→ **WHAT YOU WILL DO**
- 1) Copy the article about the Battle Creek girl word for word, from "John Fleckenstein, pastor" up to and including "to help Rose.".
- 2) In the article about the Battle Creek girl, what type of cancer was Rose diagnosed with in 2012?

GIVEN TEXT below:

Battle Creek school kicks out girl, cancer survivor

Charles E. Ramirez
The Detroit News

A Battle Creek girl and cancer survivor was kicked out of her Catholic school for too many absences, her mother said.

And with six weeks of classes left in the year, the 12-year-old has been forced to transfer to a public school.

“She was kicked out of there, so I had to find something,” said Barbara McGrath. “And there’s really only two schools to pick from.”

She also said officials with St. Joseph Catholic Middle School have invited the seventh-grader to return, but it’s not clear when.

Meanwhile, McGrath’s daughter Rose will have her first day at Lakeview Middle School on Monday.

“She’s nervous,” McGrath said. “Anyone would be. But she’s tough and she’s going to get through it just fine. She’s beat cancer. She’s got this under control.”

Rose started at St. Joseph’s elementary school in kindergarten and then went to its middle school, her mother said.

In 2012, Rose was diagnosed with acute lymphoblastic leukemia, McGrath said. The cancer is in remission, but it requires about three years of treatment.

About a week and a half ago, St. Joseph Middle School officials notified McGrath that her daughter was being dismissed from the school.

John Fleckenstein, pastor administrator for the Battle Creek Area Catholic Schools, could not immediately be reached, the Associated Press said. However, he told WWMT-TV last week that “these were extraordinary circumstances” but they were necessary after “so many accommodations were made” to help Rose.

The school wrote in a letter addressed to Rose’s father and provided to the AP by the family that officials worked with her, but absences “hampered her academic performance.” It added that the 12-year-old had attended 32 full days this academic year out of 134 days as of April 13, but Barbara McGrath said that doesn’t include “numerous” partial days.

The school also wrote that it has taken “significant adjustments to our standards” to help Rose, including reducing her workload and paring down assignments and tests.

“Rose’s attendance, coupled with her academic performance, do not qualify her for continued attendance at St. Joseph Middle School,” the letter read. “We know Rose to be an intelligent and thoughtful child, and believe she would be well-suited to enroll in an academic setting more geared to home-bound students, perhaps an online program as we have discussed in the past.”

End of GIVEN TEXT.
INFORMATION SUPPLIED below:

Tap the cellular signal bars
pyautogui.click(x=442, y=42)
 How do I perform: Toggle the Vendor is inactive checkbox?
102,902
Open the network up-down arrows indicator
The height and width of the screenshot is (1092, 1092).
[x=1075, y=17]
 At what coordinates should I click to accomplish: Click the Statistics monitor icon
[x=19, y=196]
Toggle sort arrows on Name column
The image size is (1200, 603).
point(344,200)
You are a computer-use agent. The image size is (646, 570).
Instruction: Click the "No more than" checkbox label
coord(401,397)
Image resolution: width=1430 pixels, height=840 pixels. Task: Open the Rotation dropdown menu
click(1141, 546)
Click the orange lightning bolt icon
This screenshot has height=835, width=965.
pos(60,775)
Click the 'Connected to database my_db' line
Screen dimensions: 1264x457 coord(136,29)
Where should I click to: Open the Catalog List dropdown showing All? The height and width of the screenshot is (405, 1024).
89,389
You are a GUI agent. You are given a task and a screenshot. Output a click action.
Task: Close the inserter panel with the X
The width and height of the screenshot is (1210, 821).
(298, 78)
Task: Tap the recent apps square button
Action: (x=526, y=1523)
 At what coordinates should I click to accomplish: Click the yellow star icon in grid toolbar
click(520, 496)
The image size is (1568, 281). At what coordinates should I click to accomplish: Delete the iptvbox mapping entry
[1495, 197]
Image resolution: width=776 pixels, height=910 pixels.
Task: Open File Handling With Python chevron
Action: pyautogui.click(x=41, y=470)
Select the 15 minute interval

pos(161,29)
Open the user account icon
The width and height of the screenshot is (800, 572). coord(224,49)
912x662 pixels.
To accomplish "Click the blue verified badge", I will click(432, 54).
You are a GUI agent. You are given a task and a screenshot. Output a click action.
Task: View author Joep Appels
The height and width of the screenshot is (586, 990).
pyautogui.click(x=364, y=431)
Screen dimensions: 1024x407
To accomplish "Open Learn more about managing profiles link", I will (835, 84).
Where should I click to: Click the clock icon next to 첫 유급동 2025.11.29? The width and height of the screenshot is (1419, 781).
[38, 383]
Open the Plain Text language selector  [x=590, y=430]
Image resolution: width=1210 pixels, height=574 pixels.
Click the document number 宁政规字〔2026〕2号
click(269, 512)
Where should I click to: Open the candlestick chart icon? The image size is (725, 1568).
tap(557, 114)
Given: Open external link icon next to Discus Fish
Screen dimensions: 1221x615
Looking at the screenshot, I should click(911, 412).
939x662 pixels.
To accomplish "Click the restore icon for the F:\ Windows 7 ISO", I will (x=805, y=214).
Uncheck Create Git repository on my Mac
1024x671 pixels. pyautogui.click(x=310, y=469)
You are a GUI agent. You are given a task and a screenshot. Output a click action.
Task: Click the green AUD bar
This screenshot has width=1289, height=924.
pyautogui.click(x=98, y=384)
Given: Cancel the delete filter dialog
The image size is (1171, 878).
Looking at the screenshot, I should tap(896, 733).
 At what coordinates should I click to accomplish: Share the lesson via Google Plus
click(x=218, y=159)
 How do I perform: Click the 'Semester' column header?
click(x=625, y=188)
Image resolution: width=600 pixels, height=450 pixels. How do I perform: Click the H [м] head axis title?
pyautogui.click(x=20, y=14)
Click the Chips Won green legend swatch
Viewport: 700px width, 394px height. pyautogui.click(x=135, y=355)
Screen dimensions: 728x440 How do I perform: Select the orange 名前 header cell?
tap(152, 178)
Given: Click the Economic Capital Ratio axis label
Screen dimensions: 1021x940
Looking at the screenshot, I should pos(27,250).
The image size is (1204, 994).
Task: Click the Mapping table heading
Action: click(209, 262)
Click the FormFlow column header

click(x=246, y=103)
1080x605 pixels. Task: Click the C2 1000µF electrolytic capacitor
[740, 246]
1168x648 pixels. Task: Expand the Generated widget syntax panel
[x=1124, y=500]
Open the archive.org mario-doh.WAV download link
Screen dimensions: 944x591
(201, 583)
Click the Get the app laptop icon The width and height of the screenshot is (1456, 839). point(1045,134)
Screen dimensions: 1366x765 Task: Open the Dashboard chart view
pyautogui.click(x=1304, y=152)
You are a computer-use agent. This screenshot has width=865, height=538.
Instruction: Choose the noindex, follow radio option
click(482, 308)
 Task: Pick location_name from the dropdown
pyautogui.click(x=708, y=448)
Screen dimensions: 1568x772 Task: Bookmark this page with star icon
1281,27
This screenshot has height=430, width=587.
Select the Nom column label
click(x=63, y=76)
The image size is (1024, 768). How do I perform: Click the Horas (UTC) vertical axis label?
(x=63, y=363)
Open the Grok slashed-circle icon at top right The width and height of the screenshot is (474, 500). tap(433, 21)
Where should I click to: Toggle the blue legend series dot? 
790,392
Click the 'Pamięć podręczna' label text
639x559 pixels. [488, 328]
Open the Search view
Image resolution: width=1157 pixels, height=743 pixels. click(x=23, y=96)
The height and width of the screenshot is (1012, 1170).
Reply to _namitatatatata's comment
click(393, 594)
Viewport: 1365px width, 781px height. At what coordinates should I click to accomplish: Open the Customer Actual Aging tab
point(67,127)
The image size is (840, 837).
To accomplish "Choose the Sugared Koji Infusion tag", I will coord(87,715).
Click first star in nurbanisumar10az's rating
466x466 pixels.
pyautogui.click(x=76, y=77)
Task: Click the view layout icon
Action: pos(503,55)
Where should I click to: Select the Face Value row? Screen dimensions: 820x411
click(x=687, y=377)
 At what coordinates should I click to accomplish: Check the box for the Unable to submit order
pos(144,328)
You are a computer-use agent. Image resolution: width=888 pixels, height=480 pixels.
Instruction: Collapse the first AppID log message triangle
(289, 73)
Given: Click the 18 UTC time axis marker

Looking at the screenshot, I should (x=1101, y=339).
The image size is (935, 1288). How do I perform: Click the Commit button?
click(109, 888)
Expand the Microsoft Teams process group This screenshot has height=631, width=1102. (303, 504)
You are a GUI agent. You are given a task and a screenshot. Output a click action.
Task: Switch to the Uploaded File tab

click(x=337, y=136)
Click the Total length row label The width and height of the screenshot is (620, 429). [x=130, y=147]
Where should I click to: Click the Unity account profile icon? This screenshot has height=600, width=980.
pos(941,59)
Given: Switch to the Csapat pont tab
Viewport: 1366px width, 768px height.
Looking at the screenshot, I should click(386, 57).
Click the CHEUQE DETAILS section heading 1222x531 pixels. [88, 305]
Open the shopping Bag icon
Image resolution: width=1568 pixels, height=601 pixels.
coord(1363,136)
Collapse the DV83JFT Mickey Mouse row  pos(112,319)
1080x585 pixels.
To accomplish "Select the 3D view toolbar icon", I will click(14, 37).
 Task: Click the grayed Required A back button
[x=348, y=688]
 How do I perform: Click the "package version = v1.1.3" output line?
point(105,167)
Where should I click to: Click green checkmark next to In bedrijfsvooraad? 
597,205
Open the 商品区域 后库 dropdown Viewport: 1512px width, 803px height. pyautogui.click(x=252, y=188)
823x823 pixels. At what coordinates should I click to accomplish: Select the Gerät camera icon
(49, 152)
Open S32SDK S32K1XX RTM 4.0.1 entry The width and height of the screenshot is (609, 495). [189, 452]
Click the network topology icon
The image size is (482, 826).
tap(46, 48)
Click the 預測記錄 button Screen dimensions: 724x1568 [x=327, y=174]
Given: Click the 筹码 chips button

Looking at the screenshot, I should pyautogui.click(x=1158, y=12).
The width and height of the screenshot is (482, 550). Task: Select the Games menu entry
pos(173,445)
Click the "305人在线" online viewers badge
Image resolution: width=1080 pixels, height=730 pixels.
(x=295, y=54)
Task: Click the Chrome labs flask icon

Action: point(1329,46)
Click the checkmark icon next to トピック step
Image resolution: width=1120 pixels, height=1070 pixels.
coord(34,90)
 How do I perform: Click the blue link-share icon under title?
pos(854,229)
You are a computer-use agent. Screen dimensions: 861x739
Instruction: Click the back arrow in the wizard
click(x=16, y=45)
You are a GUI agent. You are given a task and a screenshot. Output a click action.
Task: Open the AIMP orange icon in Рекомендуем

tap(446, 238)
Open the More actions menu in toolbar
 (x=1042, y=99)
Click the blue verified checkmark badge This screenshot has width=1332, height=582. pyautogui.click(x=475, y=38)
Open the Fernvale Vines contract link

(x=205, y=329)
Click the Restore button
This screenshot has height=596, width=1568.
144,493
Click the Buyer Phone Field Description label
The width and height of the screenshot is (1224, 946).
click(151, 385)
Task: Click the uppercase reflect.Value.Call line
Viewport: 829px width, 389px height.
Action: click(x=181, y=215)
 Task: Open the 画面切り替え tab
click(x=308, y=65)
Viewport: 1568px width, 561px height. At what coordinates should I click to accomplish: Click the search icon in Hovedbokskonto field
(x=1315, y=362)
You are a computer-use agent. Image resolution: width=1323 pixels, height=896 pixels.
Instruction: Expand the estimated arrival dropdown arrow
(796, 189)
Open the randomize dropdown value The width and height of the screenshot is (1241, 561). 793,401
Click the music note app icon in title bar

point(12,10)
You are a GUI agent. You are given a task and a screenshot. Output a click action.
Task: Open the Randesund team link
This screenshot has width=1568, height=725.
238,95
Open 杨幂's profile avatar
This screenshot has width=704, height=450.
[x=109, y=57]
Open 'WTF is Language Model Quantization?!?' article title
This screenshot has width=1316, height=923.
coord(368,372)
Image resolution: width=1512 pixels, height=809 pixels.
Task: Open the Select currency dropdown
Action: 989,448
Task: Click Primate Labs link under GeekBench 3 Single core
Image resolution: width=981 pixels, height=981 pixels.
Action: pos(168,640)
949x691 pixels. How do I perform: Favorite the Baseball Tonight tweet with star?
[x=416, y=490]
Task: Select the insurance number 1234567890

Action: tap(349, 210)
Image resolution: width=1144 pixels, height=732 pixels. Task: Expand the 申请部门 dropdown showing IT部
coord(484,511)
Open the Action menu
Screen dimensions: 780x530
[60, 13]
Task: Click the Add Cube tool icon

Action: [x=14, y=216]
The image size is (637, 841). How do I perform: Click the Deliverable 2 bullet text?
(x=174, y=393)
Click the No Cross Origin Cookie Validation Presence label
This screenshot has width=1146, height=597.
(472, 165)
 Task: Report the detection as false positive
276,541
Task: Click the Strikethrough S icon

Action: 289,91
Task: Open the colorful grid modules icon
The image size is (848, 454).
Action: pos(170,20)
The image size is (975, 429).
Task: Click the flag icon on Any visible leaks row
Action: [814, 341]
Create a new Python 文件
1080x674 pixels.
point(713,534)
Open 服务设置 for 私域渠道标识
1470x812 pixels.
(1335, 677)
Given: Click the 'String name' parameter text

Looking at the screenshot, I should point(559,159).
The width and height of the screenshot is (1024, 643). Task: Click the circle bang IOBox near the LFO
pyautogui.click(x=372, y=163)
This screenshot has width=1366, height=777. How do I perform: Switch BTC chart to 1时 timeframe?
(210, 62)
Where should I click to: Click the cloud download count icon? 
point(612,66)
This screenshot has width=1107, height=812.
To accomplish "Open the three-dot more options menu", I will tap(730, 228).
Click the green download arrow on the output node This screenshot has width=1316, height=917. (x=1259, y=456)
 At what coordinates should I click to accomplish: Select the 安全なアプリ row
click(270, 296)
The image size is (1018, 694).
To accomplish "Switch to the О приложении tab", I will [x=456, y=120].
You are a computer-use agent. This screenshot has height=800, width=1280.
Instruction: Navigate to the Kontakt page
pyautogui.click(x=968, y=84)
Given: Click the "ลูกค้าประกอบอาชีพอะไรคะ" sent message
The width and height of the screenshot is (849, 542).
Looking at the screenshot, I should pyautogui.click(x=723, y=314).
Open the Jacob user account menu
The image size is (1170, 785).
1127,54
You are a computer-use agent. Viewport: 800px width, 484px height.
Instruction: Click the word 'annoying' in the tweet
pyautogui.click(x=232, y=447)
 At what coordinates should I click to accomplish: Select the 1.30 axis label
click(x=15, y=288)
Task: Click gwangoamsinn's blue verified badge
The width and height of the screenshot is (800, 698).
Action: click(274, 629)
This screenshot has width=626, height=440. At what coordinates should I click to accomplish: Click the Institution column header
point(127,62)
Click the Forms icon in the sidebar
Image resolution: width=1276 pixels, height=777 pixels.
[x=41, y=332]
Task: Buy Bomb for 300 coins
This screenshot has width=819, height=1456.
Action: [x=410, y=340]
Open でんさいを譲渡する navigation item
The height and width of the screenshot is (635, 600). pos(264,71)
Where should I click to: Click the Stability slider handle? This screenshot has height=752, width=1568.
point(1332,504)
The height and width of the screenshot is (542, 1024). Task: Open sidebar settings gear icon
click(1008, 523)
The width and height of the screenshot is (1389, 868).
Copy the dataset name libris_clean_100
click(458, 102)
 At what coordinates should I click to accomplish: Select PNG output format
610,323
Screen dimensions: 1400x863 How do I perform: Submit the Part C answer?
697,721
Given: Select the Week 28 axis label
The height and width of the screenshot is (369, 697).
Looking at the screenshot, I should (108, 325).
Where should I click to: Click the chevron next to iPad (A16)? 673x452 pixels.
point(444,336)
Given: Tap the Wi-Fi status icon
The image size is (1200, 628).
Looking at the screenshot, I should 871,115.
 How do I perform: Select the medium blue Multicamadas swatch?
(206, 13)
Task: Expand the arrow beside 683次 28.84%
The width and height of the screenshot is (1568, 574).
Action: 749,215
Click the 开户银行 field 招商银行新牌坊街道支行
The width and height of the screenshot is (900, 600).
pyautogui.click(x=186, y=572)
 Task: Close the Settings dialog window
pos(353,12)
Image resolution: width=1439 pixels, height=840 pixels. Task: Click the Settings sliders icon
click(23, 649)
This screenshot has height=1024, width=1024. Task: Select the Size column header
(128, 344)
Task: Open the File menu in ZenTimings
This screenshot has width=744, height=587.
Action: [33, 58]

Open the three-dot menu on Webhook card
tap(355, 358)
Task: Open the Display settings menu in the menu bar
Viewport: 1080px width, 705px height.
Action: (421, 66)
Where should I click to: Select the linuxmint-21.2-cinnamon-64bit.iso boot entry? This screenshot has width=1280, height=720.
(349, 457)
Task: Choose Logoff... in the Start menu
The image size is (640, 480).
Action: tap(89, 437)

End of INFORMATION SUPPLIED.

→ **ANSWERS BELOW**
- 1)
John Fleckenstein, pastor administrator for the Battle Creek Area Catholic Schools, could not immediately be reached, the Associated Press said. However, he told WWMT-TV last week that “these were extraordinary circumstances” but they were necessary after “so many accommodations were made” to help Rose.

- 2) Acute lymphoblastic leukemia.